Required work: Work out how many lines in the entries below include the word "computer". Give nothing but the number.
══════════════════════════════
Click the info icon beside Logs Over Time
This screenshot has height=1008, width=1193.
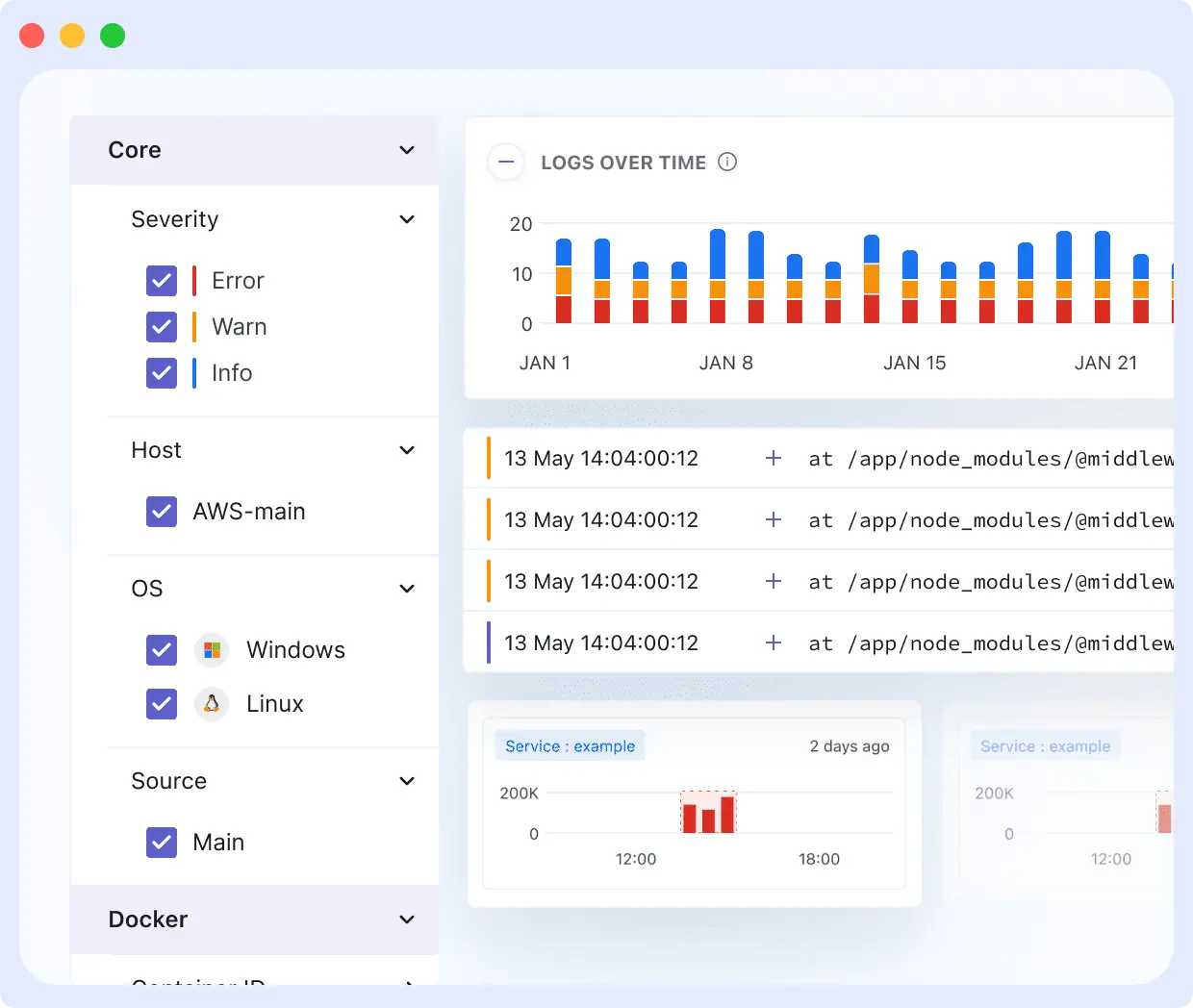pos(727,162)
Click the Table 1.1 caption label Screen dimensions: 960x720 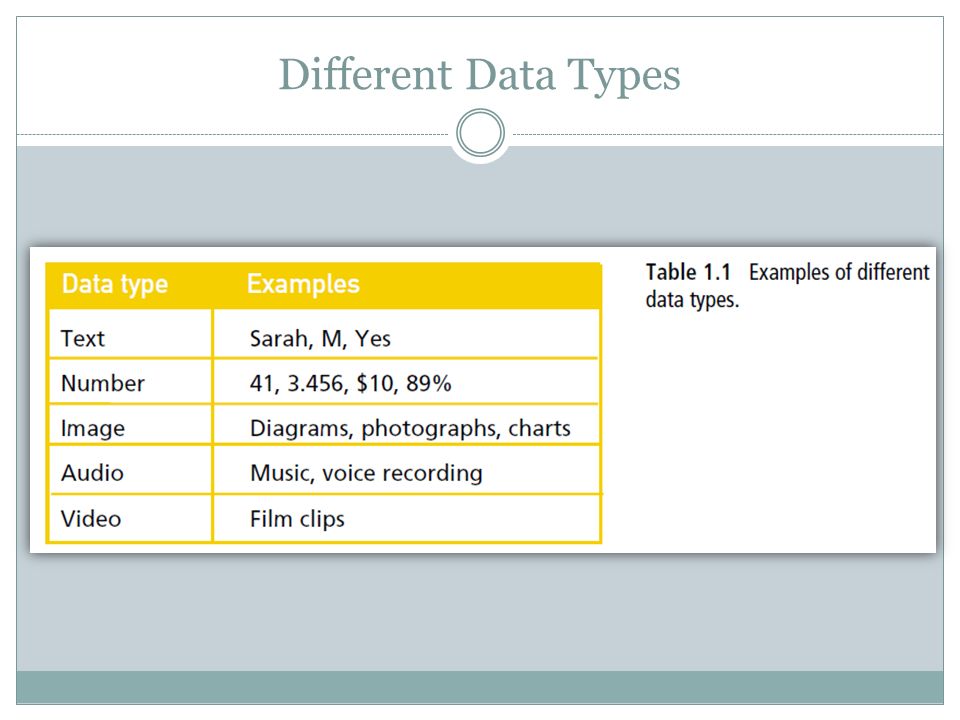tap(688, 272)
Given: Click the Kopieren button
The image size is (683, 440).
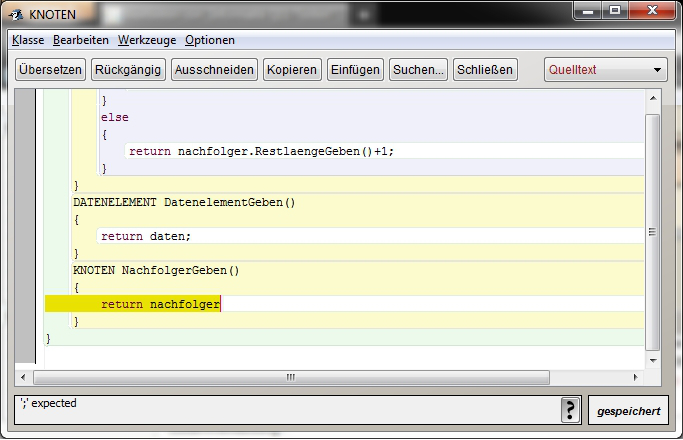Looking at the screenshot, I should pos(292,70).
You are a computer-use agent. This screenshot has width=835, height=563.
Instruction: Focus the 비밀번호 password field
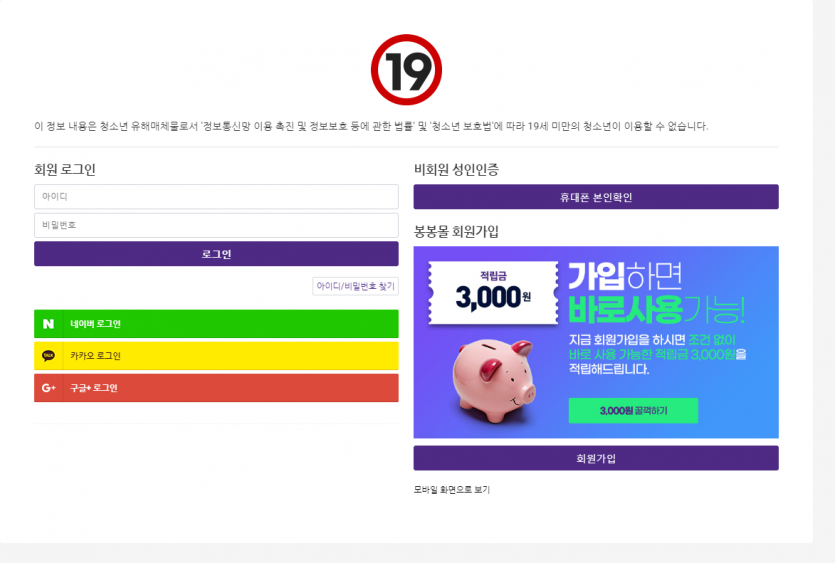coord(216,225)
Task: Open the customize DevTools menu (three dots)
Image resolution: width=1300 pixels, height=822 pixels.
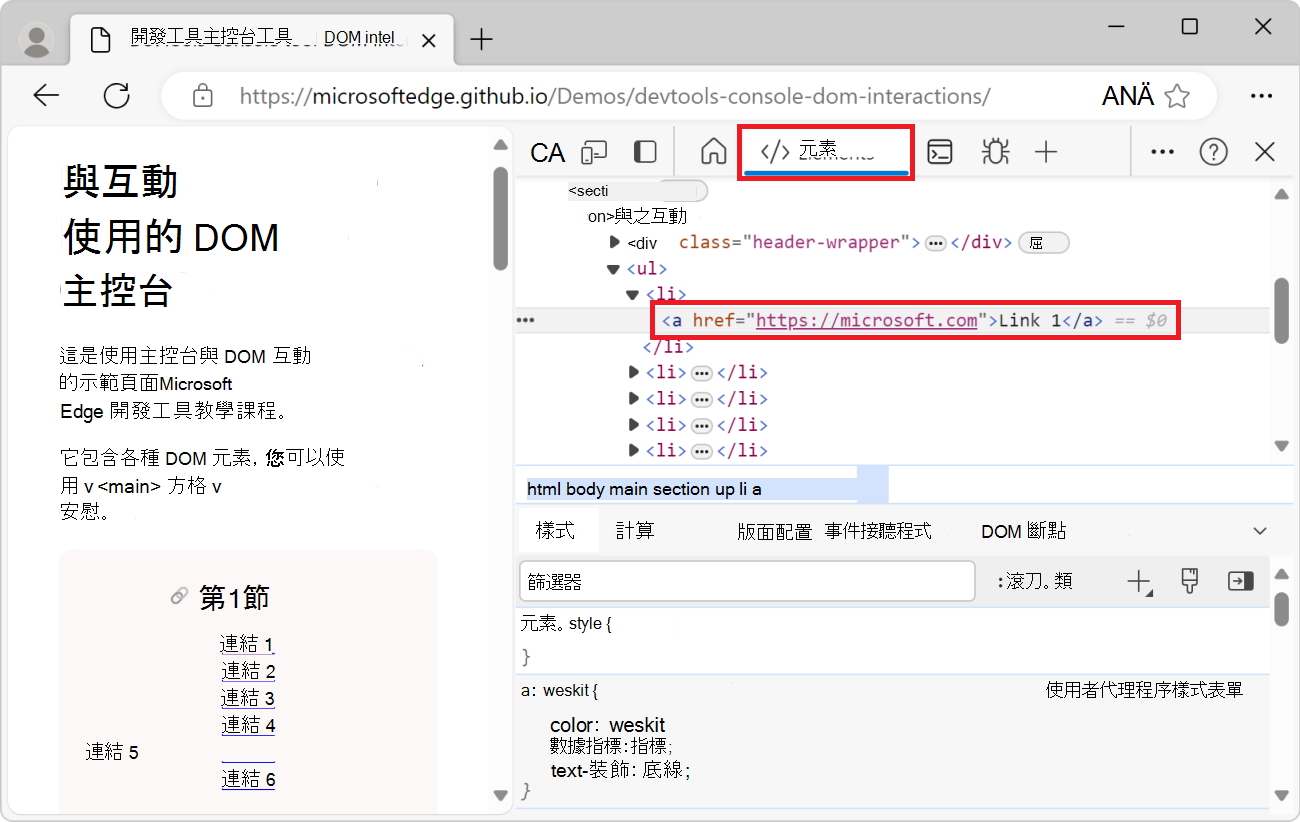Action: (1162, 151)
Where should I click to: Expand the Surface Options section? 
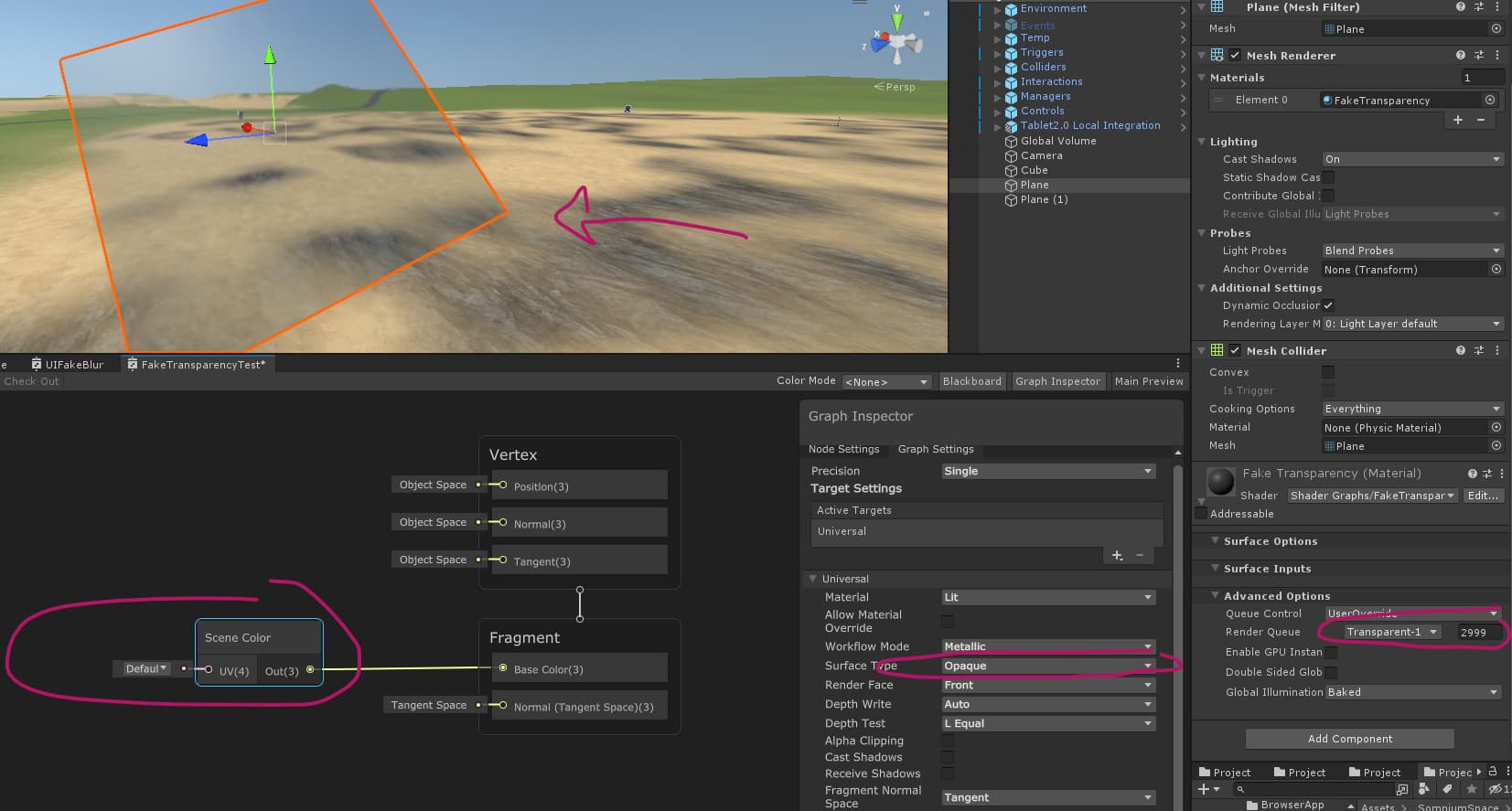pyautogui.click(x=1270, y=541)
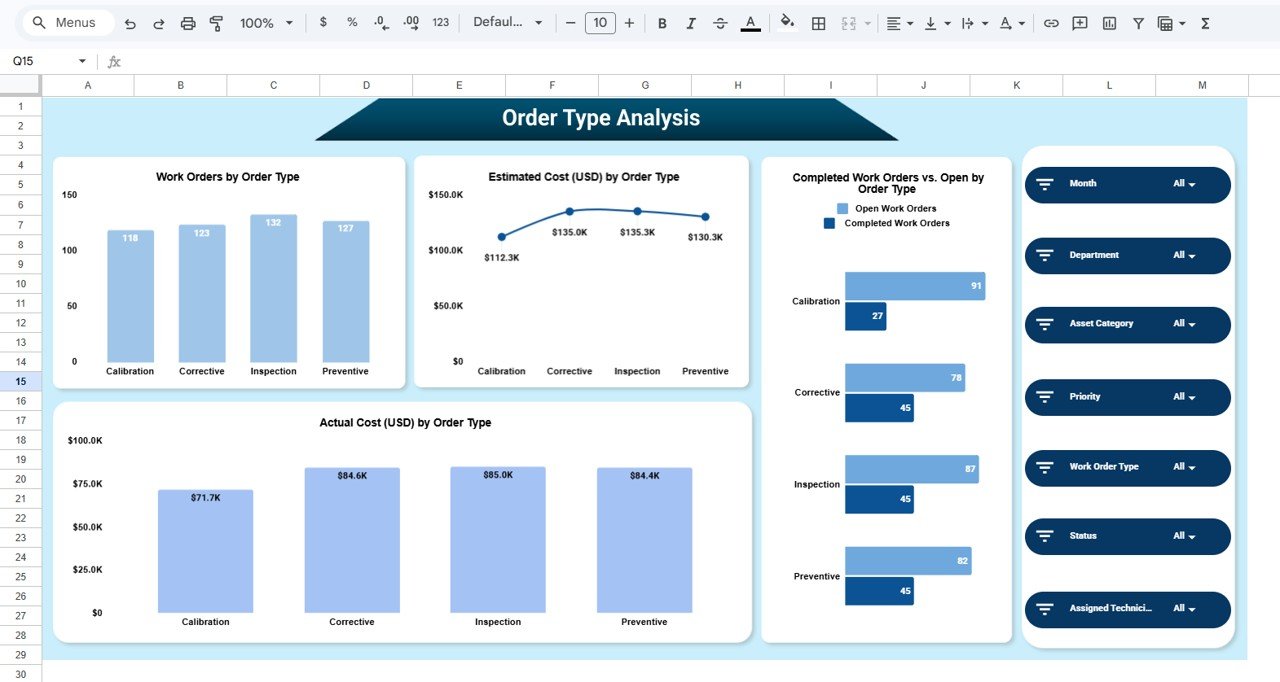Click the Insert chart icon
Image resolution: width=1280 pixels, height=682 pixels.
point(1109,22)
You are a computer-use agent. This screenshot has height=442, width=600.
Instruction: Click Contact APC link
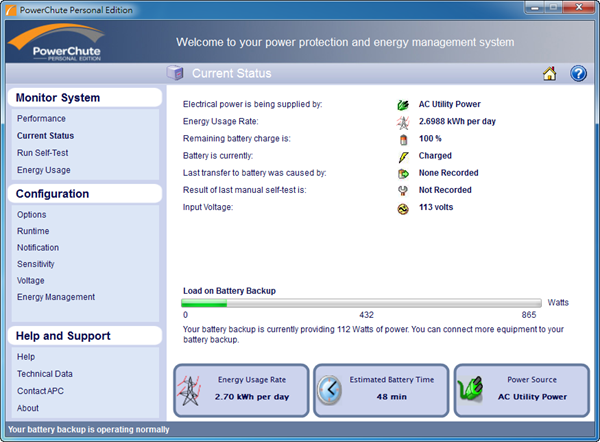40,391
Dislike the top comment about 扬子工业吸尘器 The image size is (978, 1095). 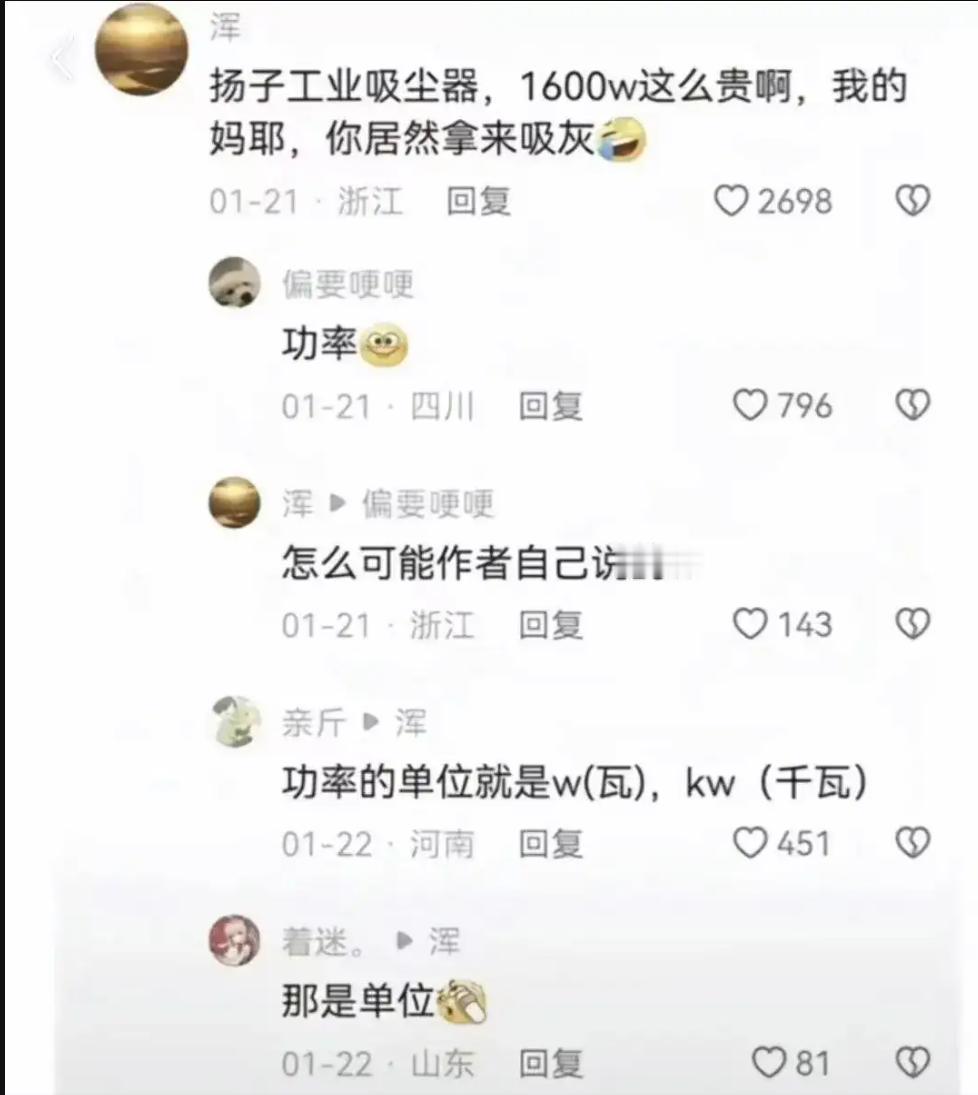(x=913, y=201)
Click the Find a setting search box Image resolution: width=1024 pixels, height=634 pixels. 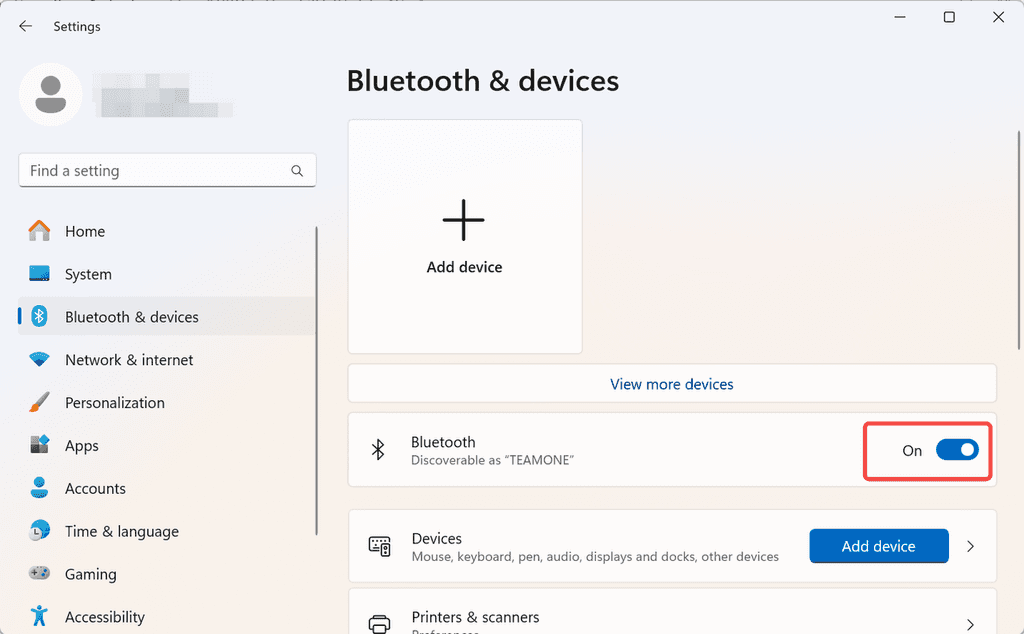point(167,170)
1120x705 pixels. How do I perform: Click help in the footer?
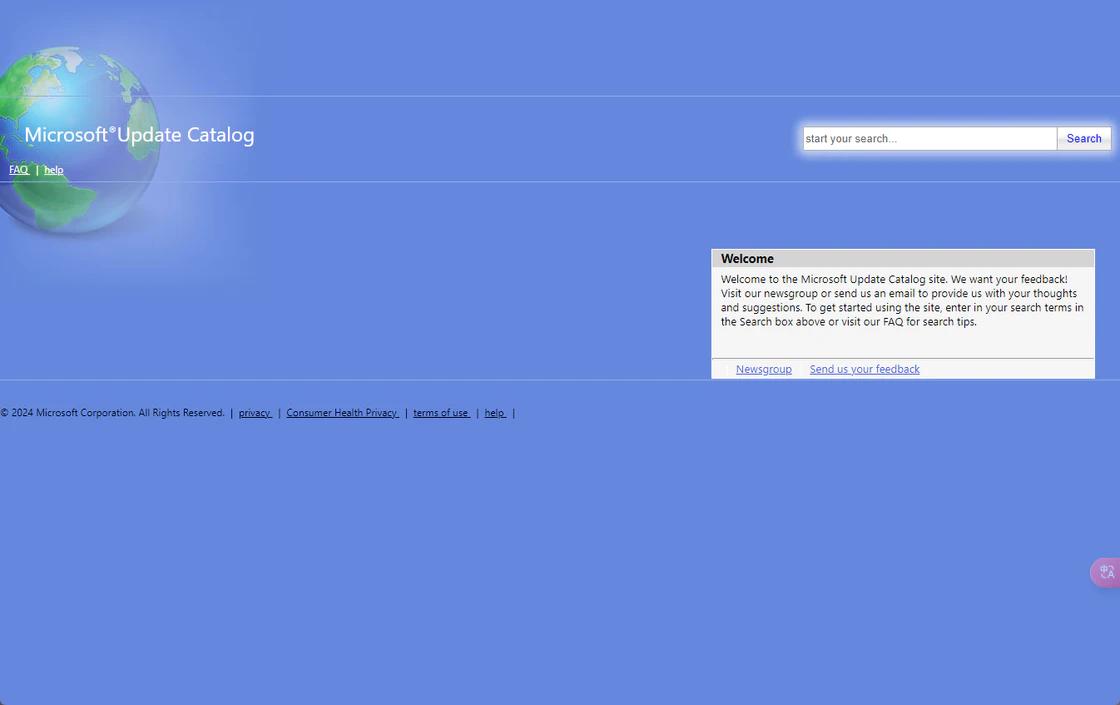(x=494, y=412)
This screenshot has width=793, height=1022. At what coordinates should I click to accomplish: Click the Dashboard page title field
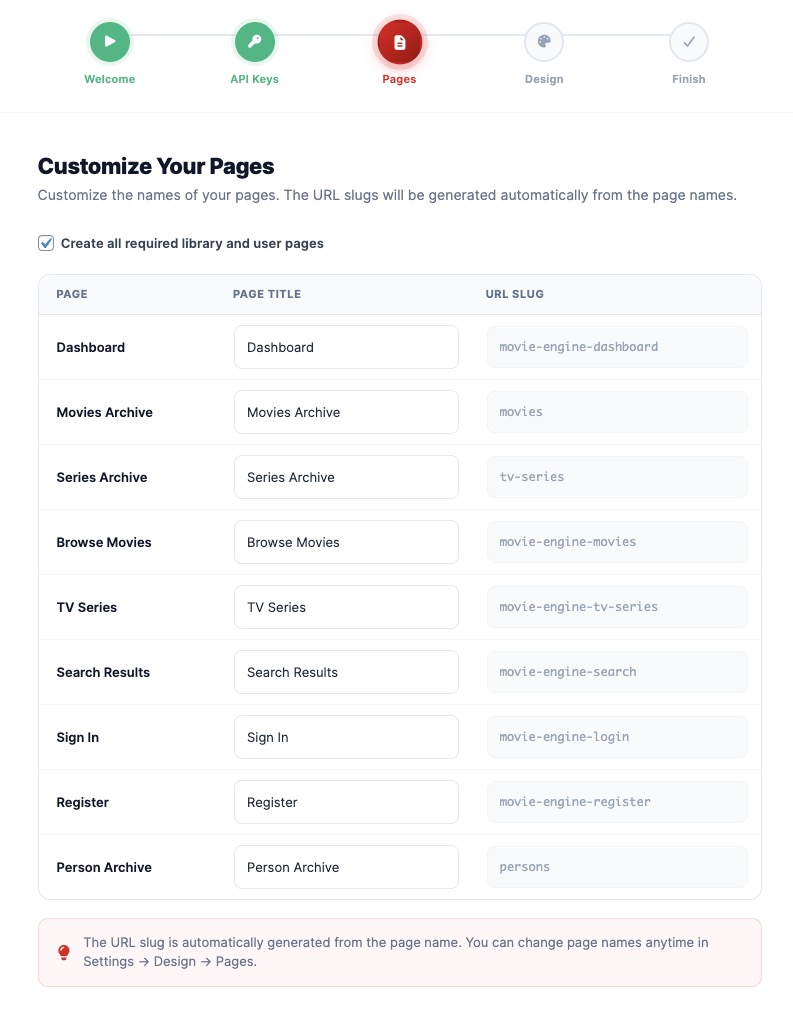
══════════════════════════════
Reply to the task: 2